**Kutipan Terpilih:**
◆ ◆ ◆
Jumat, 07 Maret 2008

Dilematis Istri Mengatasi Perselingkuhan Suami

“Assalamu’alaikum……” Ucap Firman saat memasuki halaman rumahnya setiap kali pulang kantor. “Wa alaikum salaam……itu ayah datang, ayo adik salim..” jawab Heni dengan senyum manis, ia bangkit dari kursi teras dengan putranya untuk menyambut. Begitulah yang dilakukan ibu muda tersebut setiap sore saat menanti kedatangan suaminya. Ia selalu berpenampilan rapi, dandanan menarik dan cantik, seolah bagaikan mau menyambut suaminya diatas ranjang. Suasana rumah tangga Heni dan Firman dengan putra satu-satunya Jefri selama hampir lima tahun selalu harmonis. Mereka membangun mahligai cinta dengan rasa ikhlas dan penuh keterbukaan sehingga keduanya saling mengerti, mengisi menghormati dan selalu romantis.

Namun suasana tersebut kini telah terusik dengan beredarnya gosip perselingkuhan antara Firman dengan teman sekantornya. Heni yang semula hanya diam lama-lama tak kuasa menahan kesabaran atas sikap suaminya yang dianggap mengkianati cintanya. Sikap yang dulu manja kini lebih banyak diam, sering murung dan pemarah. Suasana romantis dan mesra dalam menyambut suaminya saat pulang kerja kini sudah tidak dijumpai lagi. Sikapnya lebih banyak acuh tak acuh, selalu menghindar dihadapan suami. Keributan-keributan kecil yang berubah menjadi pertengkaran sering terjadi, bahkan Heni sampai pulang keorang tuanya selama berhari-hari. Rumah tangganya yang dulu tentram damai, kini terancam rusak dan hancur akibat kasus yang bernama “perselingkuhan”.
◆ ◆ ◆
**Kumpulan Entri:**
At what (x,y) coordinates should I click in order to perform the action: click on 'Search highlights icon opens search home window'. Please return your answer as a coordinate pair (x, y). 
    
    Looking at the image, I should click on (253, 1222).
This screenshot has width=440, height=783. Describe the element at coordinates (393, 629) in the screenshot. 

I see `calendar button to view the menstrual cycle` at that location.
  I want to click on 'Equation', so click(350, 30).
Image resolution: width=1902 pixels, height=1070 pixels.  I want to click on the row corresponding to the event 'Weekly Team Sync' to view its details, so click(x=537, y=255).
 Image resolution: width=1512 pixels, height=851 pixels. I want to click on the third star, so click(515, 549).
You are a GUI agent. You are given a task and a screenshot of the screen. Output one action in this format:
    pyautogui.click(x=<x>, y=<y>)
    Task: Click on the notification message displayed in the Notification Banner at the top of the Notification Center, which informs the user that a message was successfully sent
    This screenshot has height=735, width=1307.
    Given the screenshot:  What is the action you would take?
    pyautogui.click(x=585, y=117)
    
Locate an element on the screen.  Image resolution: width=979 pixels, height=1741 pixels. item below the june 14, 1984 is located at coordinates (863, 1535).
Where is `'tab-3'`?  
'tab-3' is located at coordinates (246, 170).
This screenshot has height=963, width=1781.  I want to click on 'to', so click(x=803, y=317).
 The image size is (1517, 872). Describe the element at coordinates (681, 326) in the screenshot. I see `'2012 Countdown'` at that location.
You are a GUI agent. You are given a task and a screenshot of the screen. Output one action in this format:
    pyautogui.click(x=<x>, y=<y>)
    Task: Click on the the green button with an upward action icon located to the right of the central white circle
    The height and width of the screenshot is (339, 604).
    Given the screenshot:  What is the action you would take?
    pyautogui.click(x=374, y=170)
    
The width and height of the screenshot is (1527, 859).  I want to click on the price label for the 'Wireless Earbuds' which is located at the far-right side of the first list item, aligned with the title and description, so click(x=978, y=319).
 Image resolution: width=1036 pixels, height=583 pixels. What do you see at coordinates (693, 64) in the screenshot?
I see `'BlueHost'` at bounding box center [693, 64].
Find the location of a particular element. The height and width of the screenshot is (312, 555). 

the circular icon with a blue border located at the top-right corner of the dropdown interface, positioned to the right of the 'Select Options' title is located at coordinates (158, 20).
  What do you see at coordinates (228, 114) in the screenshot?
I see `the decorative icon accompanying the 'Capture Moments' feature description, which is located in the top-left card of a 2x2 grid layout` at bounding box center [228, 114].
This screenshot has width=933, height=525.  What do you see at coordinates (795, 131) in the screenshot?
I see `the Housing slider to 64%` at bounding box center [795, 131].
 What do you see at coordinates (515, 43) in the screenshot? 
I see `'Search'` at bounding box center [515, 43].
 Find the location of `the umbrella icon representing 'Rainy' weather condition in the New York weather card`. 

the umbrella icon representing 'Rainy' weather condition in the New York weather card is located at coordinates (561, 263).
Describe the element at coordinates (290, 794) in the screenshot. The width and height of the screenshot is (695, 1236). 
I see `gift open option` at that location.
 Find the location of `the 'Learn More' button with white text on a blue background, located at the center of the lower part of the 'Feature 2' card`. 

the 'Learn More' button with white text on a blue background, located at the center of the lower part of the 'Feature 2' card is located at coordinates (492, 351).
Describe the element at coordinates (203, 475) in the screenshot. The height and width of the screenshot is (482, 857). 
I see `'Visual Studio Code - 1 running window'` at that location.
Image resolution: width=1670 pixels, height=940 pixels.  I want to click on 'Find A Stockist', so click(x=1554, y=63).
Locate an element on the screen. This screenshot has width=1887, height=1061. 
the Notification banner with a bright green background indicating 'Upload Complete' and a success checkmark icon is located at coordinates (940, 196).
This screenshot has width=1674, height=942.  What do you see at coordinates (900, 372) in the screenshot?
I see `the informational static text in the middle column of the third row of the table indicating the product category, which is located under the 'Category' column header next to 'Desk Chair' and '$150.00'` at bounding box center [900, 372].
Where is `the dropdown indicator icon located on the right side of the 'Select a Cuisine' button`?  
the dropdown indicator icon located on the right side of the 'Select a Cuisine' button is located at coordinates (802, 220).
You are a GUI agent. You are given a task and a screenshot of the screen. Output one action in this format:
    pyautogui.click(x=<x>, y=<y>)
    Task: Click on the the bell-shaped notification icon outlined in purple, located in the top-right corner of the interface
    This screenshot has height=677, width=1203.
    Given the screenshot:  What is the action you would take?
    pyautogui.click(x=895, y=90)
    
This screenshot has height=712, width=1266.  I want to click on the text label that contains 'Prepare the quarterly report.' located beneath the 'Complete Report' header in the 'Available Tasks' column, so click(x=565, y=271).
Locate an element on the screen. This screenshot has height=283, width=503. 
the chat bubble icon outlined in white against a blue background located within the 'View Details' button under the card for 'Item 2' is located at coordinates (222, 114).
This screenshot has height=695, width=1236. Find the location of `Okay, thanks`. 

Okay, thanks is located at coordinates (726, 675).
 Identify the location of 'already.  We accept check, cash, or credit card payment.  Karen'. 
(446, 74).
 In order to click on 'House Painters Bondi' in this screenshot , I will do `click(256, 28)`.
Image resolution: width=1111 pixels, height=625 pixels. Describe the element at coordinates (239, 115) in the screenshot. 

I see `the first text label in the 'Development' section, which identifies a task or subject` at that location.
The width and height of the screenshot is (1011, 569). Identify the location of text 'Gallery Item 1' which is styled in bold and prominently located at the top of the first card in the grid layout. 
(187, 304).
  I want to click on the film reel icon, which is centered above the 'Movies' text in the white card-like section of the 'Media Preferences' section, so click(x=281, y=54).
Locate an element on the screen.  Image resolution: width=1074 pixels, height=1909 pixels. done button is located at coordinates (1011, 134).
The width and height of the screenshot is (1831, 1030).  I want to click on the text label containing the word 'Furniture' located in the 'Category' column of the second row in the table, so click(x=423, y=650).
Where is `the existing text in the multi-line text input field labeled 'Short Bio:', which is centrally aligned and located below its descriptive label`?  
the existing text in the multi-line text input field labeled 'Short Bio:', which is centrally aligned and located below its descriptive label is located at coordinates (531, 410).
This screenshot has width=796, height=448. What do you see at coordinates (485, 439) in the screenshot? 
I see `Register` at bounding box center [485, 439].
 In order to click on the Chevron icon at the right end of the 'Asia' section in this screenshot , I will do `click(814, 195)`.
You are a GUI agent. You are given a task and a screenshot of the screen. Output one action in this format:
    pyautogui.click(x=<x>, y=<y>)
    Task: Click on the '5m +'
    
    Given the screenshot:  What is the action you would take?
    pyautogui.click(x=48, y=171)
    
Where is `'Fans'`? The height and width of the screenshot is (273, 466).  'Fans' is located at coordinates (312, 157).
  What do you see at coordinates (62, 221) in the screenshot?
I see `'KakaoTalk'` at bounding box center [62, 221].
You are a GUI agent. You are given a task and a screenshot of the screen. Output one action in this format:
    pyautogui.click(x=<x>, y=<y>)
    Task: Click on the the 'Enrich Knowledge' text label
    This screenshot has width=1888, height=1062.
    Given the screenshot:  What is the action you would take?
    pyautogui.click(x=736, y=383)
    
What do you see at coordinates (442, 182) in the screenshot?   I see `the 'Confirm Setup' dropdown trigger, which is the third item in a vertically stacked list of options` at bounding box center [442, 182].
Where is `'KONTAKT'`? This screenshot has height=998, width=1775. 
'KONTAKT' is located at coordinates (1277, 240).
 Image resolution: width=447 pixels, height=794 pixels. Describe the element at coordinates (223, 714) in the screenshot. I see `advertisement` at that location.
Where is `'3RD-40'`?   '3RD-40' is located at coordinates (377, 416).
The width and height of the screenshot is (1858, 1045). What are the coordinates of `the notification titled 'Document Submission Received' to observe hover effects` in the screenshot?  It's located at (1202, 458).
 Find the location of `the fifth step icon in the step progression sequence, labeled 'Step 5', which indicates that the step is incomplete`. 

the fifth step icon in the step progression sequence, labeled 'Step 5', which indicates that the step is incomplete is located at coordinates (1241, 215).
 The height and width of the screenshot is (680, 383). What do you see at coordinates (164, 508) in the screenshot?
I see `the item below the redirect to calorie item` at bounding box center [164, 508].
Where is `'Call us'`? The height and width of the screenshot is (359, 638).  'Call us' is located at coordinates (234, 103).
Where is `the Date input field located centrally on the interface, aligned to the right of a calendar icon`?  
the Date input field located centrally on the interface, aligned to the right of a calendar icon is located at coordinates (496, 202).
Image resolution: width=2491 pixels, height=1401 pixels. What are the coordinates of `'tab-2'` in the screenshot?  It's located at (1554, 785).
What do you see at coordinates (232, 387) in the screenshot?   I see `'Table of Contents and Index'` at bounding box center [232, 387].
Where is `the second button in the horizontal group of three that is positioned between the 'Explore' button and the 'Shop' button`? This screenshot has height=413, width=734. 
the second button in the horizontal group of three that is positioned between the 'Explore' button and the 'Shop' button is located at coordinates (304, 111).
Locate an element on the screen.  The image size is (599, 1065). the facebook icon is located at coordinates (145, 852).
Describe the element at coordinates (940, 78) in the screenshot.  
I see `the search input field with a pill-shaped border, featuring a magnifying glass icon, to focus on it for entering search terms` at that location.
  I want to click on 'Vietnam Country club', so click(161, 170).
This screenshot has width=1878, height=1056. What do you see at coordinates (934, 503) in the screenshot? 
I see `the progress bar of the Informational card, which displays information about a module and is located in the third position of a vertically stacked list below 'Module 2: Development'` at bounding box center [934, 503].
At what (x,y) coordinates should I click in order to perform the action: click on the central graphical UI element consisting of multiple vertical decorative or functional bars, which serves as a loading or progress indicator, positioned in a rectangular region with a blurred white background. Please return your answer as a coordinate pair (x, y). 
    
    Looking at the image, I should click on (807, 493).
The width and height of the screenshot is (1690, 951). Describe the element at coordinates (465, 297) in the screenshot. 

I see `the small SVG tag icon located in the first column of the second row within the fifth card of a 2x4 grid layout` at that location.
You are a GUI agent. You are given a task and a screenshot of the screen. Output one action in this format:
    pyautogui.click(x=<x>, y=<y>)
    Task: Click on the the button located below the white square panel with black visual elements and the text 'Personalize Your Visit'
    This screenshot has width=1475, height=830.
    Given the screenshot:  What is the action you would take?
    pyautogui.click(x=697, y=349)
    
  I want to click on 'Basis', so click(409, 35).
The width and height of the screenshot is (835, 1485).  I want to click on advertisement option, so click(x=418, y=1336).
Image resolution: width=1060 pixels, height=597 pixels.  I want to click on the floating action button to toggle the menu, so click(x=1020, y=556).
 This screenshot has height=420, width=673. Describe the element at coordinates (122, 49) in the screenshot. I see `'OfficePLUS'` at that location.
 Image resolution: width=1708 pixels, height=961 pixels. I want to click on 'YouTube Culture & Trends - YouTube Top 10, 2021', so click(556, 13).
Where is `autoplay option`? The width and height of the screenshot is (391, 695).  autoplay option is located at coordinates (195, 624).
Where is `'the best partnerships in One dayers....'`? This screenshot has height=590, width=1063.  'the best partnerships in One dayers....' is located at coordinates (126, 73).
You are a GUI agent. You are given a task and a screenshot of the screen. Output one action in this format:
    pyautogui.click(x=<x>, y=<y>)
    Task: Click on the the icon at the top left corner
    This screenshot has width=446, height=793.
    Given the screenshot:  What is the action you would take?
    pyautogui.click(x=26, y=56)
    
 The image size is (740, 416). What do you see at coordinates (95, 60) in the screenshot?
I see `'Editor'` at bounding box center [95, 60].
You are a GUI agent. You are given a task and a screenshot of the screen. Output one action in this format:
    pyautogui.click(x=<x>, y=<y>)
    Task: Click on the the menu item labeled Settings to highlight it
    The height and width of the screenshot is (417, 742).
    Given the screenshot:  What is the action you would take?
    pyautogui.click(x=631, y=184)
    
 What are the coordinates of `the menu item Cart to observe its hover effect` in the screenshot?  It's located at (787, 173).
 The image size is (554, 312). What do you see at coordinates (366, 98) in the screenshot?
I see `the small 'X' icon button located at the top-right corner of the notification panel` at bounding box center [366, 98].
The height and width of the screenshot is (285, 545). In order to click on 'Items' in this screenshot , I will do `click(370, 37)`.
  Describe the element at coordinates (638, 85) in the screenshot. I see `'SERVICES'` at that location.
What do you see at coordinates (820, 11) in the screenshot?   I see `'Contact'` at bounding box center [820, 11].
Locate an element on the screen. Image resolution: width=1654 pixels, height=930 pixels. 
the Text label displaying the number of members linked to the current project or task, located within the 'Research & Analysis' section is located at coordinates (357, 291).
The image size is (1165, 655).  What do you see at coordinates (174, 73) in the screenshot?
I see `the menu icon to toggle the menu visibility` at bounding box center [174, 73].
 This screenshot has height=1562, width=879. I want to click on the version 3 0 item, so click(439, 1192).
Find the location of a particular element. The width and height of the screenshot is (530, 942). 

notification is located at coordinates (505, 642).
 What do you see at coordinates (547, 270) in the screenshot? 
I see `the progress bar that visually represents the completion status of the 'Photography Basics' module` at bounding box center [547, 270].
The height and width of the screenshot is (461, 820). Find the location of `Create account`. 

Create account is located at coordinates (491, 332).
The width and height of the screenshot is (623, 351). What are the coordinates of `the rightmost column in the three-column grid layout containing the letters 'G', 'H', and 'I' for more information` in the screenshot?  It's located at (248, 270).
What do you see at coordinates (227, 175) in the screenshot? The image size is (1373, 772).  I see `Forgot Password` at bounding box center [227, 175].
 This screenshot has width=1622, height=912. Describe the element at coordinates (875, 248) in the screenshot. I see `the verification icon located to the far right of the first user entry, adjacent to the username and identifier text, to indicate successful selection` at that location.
◆ ◆ ◆
Teruskan cerita tentang rumah tangga Heni dan Firman mulai dari kalimat terakhir yang ditampilkan. Entri-entri tersebut diambil dari sumber yang berbeda.

Kejadian yang menimpa pasangan Firman-Heni ini salah salah satu contoh dari jumlah-jumlah kasus perselingkuhan yang sering kita jumpai. Meskipun ketika akad nikah, semua pasangan suami-istri selalu mengucap janji-janji “ Akan saling mencintai, membangun, menjaga bahtera rumah tangga....dan lain-lain-dan lain-lain” , namun fakta dimasyarakat berbicara lain. Lihatlah, dimana-mana, betapa banyaknya, betapa mudahnya kasus-kasus perselingkuhan Mereka dengan enaknya mengatakan “selingkuh itu indah, selingkuh itu...bla-bla-bla....pokoknya banyak istilahnya”, seolah menjadikan perselingkuhan sesuatu yang trend serta populer dimasyarakat. Disisi lain istri yang semula percaya, sepenuhnya tawadhu pada suami, harus menanggung luka, sakit hati, derita dimadu cinta, dan cemburu berkepanjangan. Akhirnya jalan pintas yang mereka tempuh, broken home, perceraian, bahkan ada yang jatuh korban, sementara sang suami terus berkubang dalam jurang perzinahan. Jika sudah begini apa dan siapa yang salah ?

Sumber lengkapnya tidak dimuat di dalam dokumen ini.